The F class also has special support for concatenation with the + operator:

f += "!"
assert f == "twice x is 2.47!"
assert f.parts == (
    FValue(
        source="f",
        value="twice x is 2.47",
        formatted="twice x is 2.47",
    ),
    "!",
)

Similar to deconstructing f-strings, you can see how the parts distinguish between the dynamic expression f on the left of +=, representing it as an FValue, and the static "!" on the right.

In the assertion above above, FValue.value is shown as a plain string, but remember that it's actually also an F object itself. The assertion works because F is a subclass of str so they can be used interchangeably.
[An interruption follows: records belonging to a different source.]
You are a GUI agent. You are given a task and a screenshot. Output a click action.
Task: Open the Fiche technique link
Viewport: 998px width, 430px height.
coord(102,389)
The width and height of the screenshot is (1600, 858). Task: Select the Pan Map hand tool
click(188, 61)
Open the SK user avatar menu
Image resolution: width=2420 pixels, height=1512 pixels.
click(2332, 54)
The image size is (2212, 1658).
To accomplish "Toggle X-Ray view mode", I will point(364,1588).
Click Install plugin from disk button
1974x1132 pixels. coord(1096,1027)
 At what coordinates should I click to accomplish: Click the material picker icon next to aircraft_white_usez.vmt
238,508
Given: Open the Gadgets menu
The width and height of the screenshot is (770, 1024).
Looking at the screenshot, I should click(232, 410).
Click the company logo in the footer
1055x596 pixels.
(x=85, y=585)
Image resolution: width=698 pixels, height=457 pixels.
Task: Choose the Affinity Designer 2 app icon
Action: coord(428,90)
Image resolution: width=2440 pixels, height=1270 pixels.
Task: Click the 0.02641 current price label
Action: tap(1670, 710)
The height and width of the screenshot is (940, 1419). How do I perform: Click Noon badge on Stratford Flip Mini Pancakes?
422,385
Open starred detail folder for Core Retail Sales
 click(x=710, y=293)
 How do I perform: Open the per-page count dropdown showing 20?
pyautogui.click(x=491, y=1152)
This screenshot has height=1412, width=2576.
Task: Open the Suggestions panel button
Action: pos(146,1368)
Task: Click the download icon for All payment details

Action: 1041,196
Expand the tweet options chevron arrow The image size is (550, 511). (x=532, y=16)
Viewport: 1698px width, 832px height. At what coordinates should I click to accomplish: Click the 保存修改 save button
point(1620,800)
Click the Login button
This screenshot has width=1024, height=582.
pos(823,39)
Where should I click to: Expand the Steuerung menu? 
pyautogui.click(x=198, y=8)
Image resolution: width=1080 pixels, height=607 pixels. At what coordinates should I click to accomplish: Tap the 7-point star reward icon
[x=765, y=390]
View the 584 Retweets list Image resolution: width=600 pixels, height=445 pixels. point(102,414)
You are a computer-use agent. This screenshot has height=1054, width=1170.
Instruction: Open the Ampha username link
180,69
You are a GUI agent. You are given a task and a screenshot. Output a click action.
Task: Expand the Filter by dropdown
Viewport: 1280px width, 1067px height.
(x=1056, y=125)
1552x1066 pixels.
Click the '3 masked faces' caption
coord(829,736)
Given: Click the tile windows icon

But it still has the same parts that we saw earlier. Sometimes keeping the tree of parts in its original form can be useful, other times you may want to bring everything to the surface to make things easier. You can produce an equivalent F object with a flat list of parts using F.flatten:

assert f.flatten().parts == (
    "twice x is ",
    FValue(
        source="x * 2",
        value=2.469,
        formatted="2.47",
    ),
    "!",
)

Most F methods (e.g. .lower()) are directly inherited from str, which means that they return a plain str rather than another F object. So be careful with those methods if you don't want to lose information about the parts! The methods below have specialised implementations to avoid this. More may be added in the future.

F.strip does the same thing as the usual str.strip as far as the whole string is concerned, but also strips the internal parts in the way you'd probably expect. See the docstring for more details. The related methods lstrip and rstrip strip the left/right sides as expected.

Make sure to write F(f"...").strip() rather than F(f"...".strip()) or the f-string magic won't work.

separator.join(strings) will return an F object only if separator is an F object. If separator is a plain str, then the result will be a plain str, even if strings is a list of F objects. In practice, this typically means you should write e.g. F(" ").join(strings) rather than " ".join(strings).